**Work to be completed:** Without the images, print all the entries below exactly as given.

========

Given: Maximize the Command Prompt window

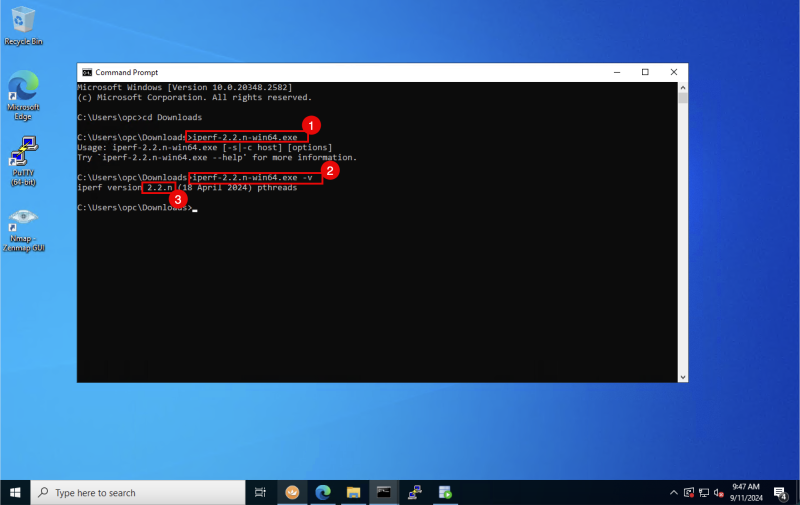Looking at the screenshot, I should coord(645,72).
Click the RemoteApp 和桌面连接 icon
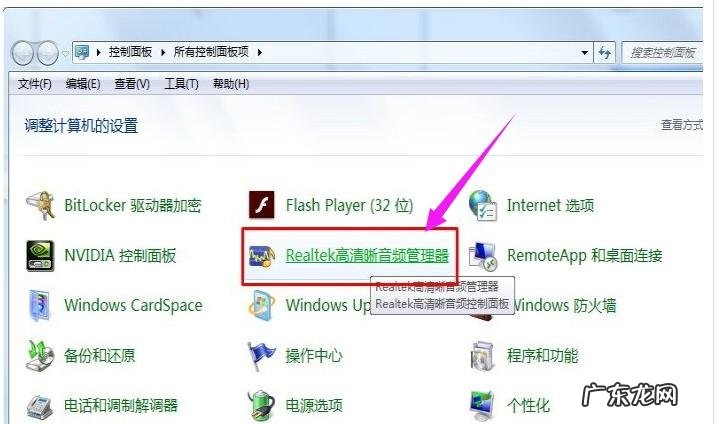Viewport: 716px width, 424px height. tap(483, 256)
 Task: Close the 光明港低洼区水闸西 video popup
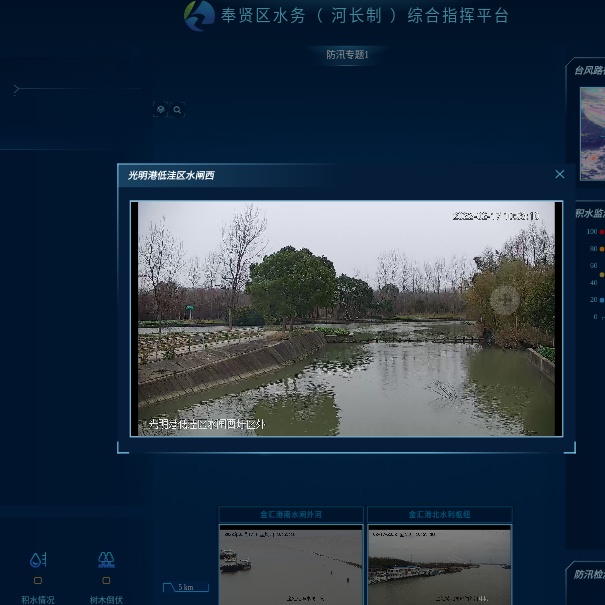[559, 174]
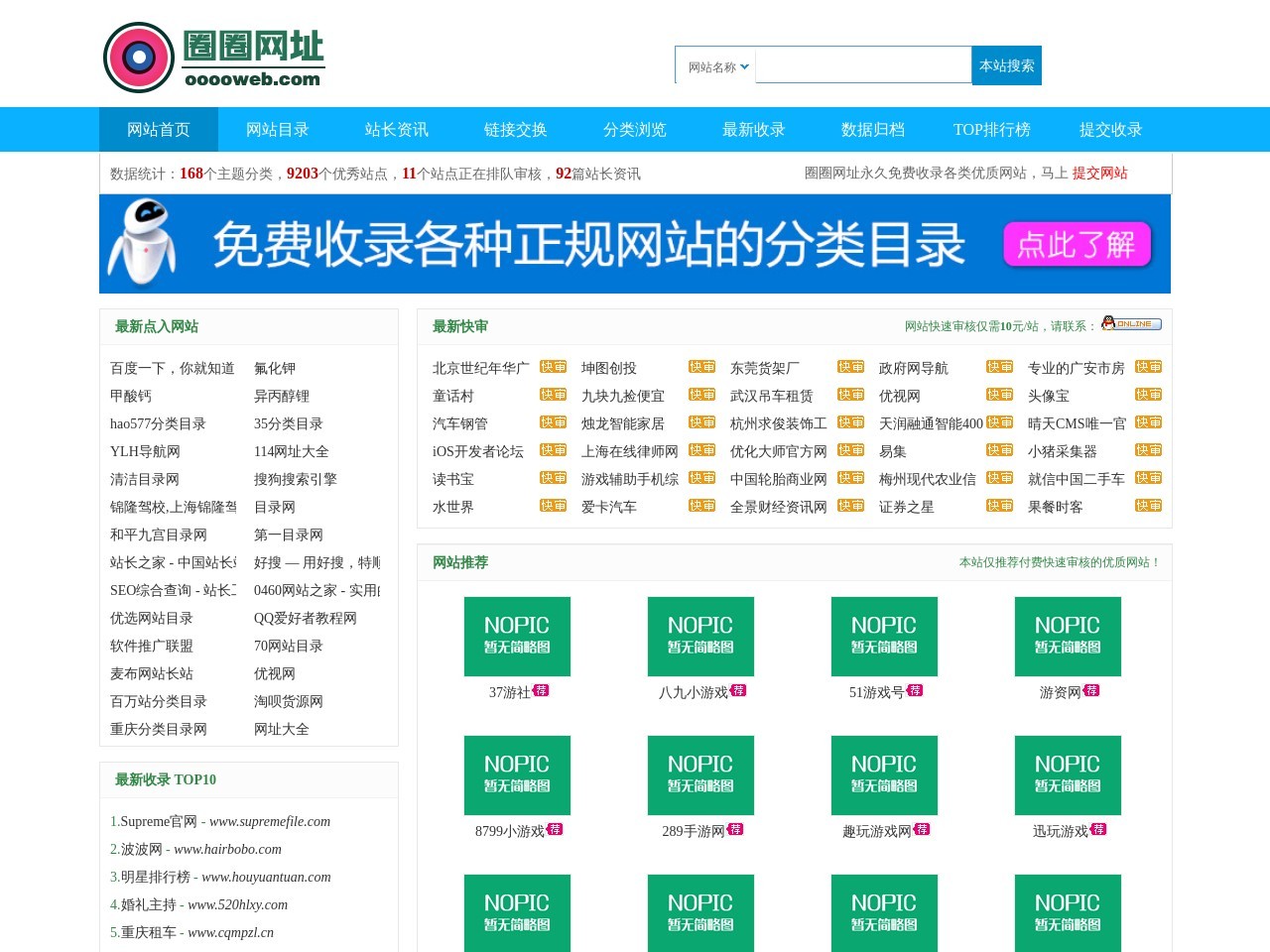Image resolution: width=1270 pixels, height=952 pixels.
Task: Open the 网站名称 search type dropdown
Action: pos(714,65)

========

**Answer section:**
Given: Maximize the Command Prompt window

Looking at the screenshot, I should coord(645,72).
Click the RemoteApp 和桌面连接 icon
Viewport: 716px width, 424px height. tap(483, 256)
 Task: Close the 光明港低洼区水闸西 video popup
[559, 174]
Image resolution: width=1270 pixels, height=952 pixels.
Task: Open the 网站名称 search type dropdown
Action: pos(714,65)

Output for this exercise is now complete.